Messieurs, je ne vois aucun inconvénient à ce qu'on défile devant la statue d'Aristide Briand. Mais quand je vois réserver par avance à d'hypothétiques manifestants une permission qu'on refuse à de paisibles citoyens pour défiler devant la statue de Jeanne d'Arc, je cherche l'autorité, je cherche la liberté. Je ne trouve que l'arbitraire et la faiblesse. (Vifs applaudissements à droite, au centre et sur quelques bancs à gauche.)

Bien loin d'être inconciliables et contradictoires, autorité de l’État, liberté des citoyens sont deux termes qui s'appellent et qui se complètent. Mais ils ne peuvent exister qu'à une condition, et ce sera, messieurs, ma conclusion. Toute société humaine, quelle qu'elle soit, tribu primitive, libre Angleterre, U.R.S.S, a besoin, pour se constituer et pour vivre, d'un minimum d'ordre. A cet ordre, on ne peut concevoir que deux fondements : ou la force brutale, ou une loi morale qui, librement acceptée par les consciences, permette de réduire au minimum les interventions de la contrainte extérieure.

Loi morale ou force brutale, messieurs, pas d'autre alternative. Et l'histoire de l'humanité nous montre les peuples condamnés à passer trêve, dans une oscillation tragique, de l'anarchie à du désordre à la dictature, à moins qu'ils ne consentent à demander à la loi morale la règle de leur équilibre. (Applaudissements sur les mêmes bancs.)

Cette leçon de l'histoire vient d'être rappelée au monde par une voix dont personne ici, je pense, ne contestera la compétence et l'impartialité. Dans le grand discours qu'il prononçait, le 1er décembre dernier, à Buenos-Aires, au congrès panaméricain, le Président Roosevelt, au lendemain de sa réélection triomphale, portait sur les dictatures un jugement sévère. Il proclamait l'indéfectible attachement des deux Amériques l'idéal de liberté, mais affirmait aussi solennellement sa conviction que la loi divine demeure le palladium de cette liberté. (Applaudissements à droite.)

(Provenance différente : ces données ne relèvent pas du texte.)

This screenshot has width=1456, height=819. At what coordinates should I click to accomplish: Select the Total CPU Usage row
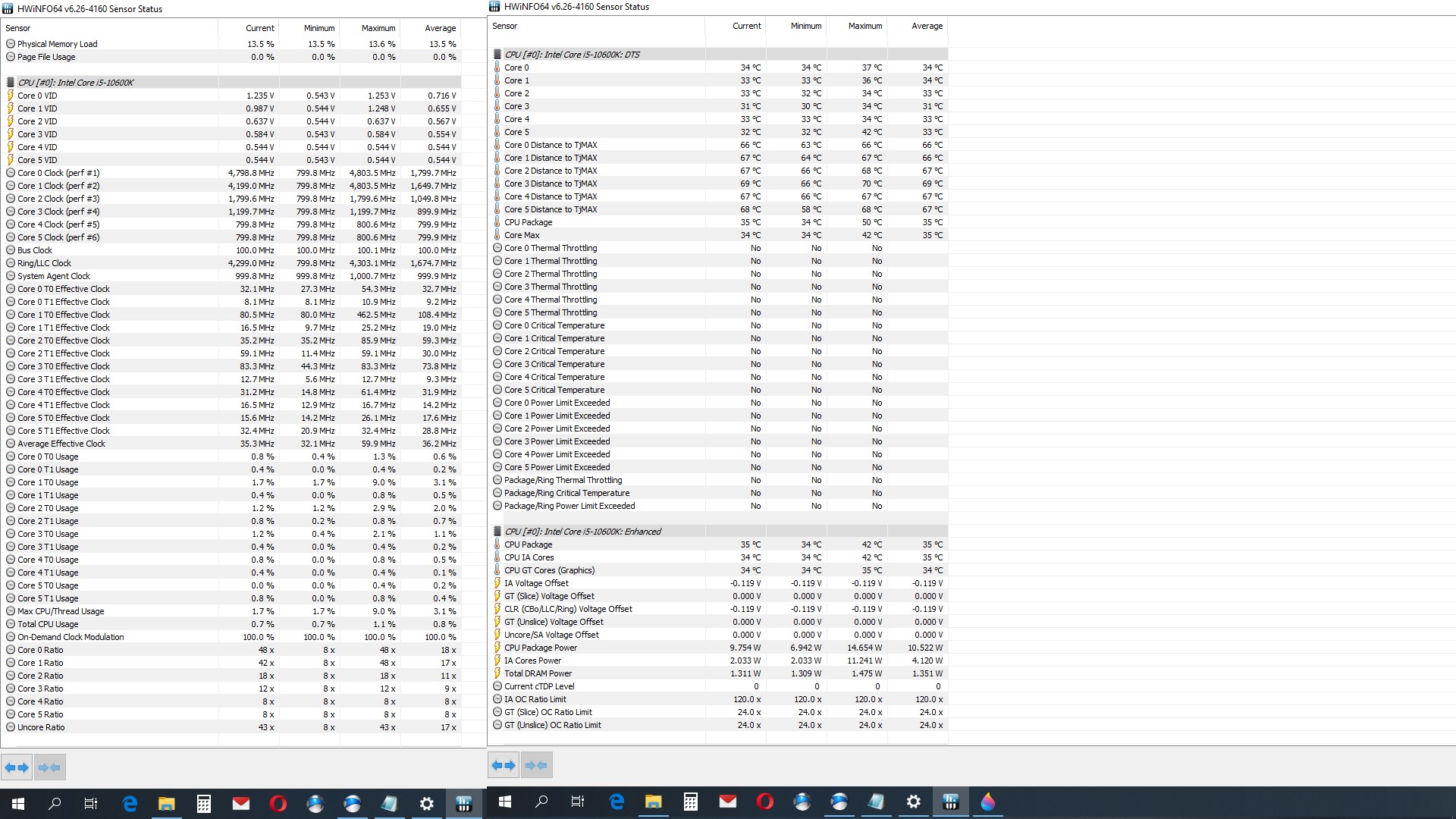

Nous voici loin, semble-t-il, de mon point de départ : la lutte contre les trusts et les deux cents familles. J'ai simplement essayé de vous montrer que c'est jusque-là qu'il faut aller, si l'on veut que la campagne contre les trusts soit autre chose qu'un thème à faciles variations électorales, Si l'on veut sérieusement instaurer cet ordre social meilleur dont parlait un jour M. le Président du Conseil.

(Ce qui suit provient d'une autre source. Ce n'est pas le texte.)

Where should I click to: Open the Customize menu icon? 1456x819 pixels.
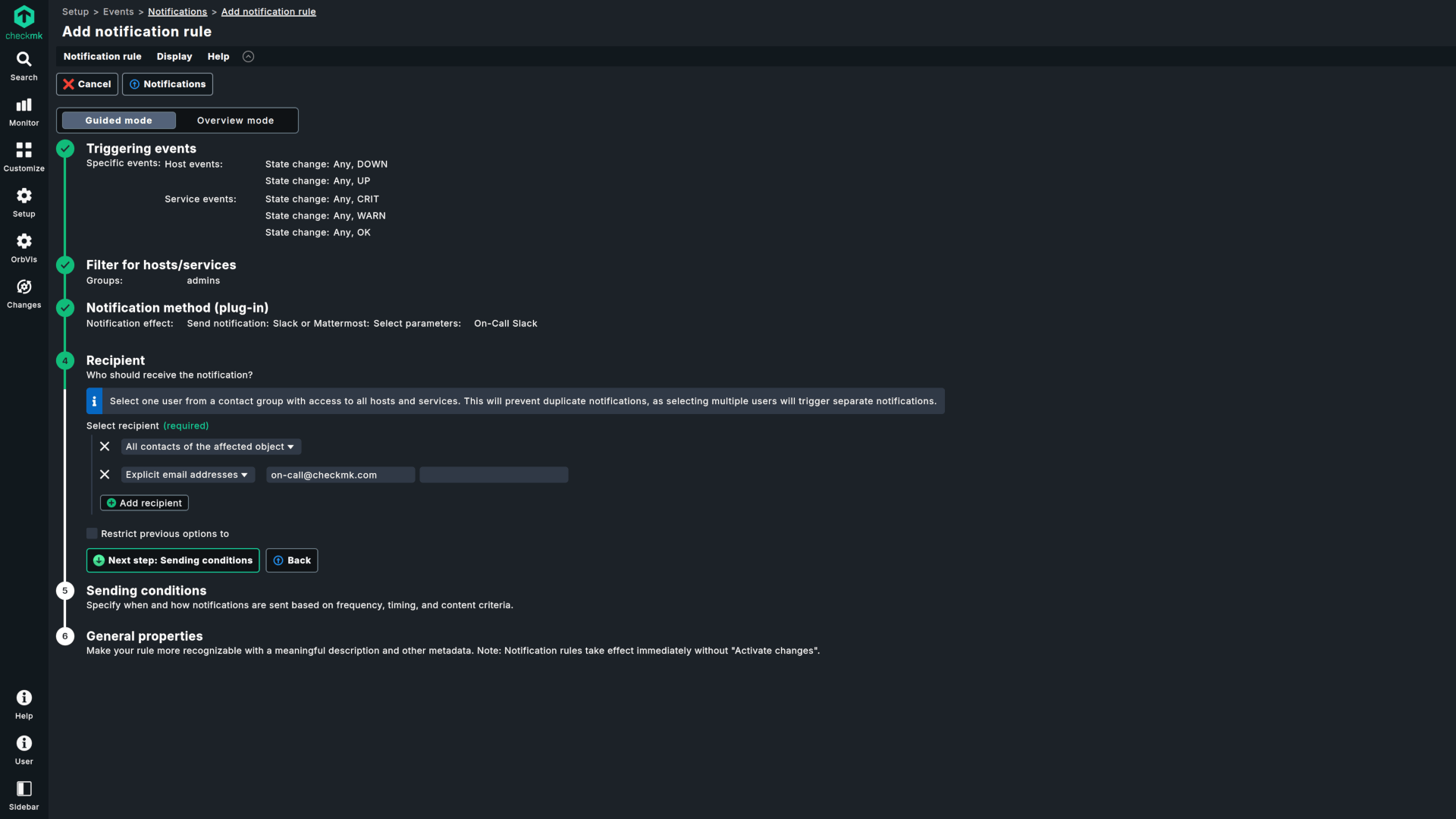(24, 157)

Quelles que soient nos divisions, aucun d'entre nous n'a intérêt à fermer les yeux à l'évidence. Or, l'évidence, c'est que de grands changements sont nécessaires si l'on veut sauver notre pays. (Vifs applaudissements sur de nombreux bancs.)

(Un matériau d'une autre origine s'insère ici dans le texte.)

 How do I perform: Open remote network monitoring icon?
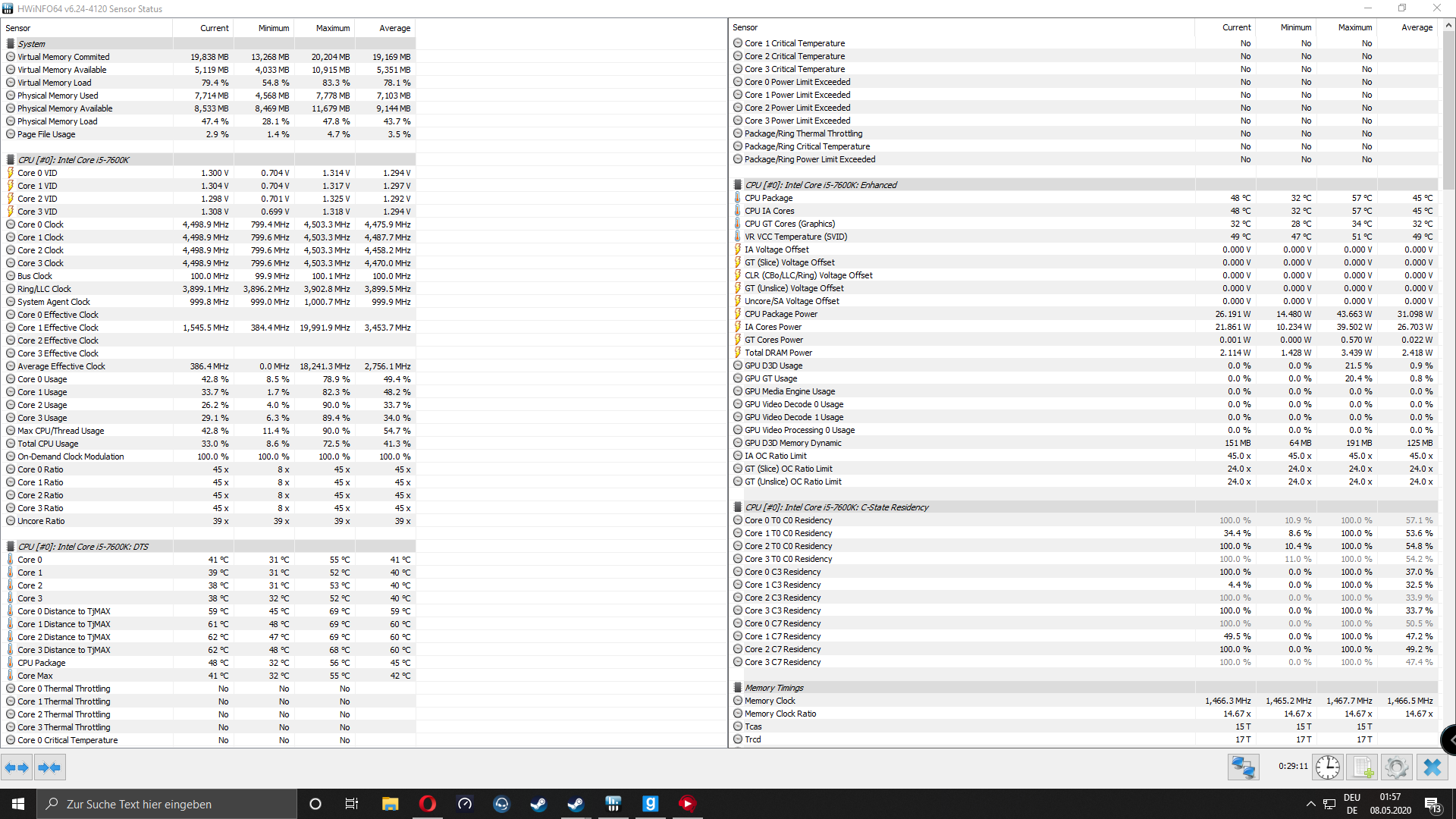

L'évidence, c'est que le jeu normal des partis - je ne le leur reproche pas, ils sont faits pour cela - qui voient tout sous l'angle électoral, ne permet même pas de poser utilement les problèmes, et, a fortiori, de les résoudre.

L'évidence aussi, c'est qu'en dépit de nos querelles de mots, dans tous les partis, dans toutes les fractions de l'opinion, des idées communes se dégagent, des aspirations communes se manifestent, je dirai même que certains désirs de collaboration paraissent s'ébaucher.

Il y a autre chose aussi, je le sais bien. Les motifs d'inquiétude ne nous manquent pas. M. le Président du Conseil m'excusera si je ne partage pas entièrement son optimisme, quelquefois démenti par les faits. Non ! Ma confiance repose sur des bases plus solides, sur ces signes réconfortants, encore timides, mais pleins de promesses, qui se lèvent un peu partout, comme une floraison printanière, sur le sol de notre pays, et qui nous permettent d'espérer que, bientôt, se lèvera le jour où, se libérant d'entraves qui les paralysent, des Français de toute origine se regrouperont sur des bases nouvelles et entreprendront, pour la France et pour la liberté, ce que M. Bergery appelle des réformes de structures, ce que j'appellerai, moi, une révolution dans la paix. (Vifs applaudissements prolongés à droite, au centre, à gauche et sur divers rangs à l'extrême gauche. L'orateur de retour à son banc, reçoit les félicitations de ses amis.)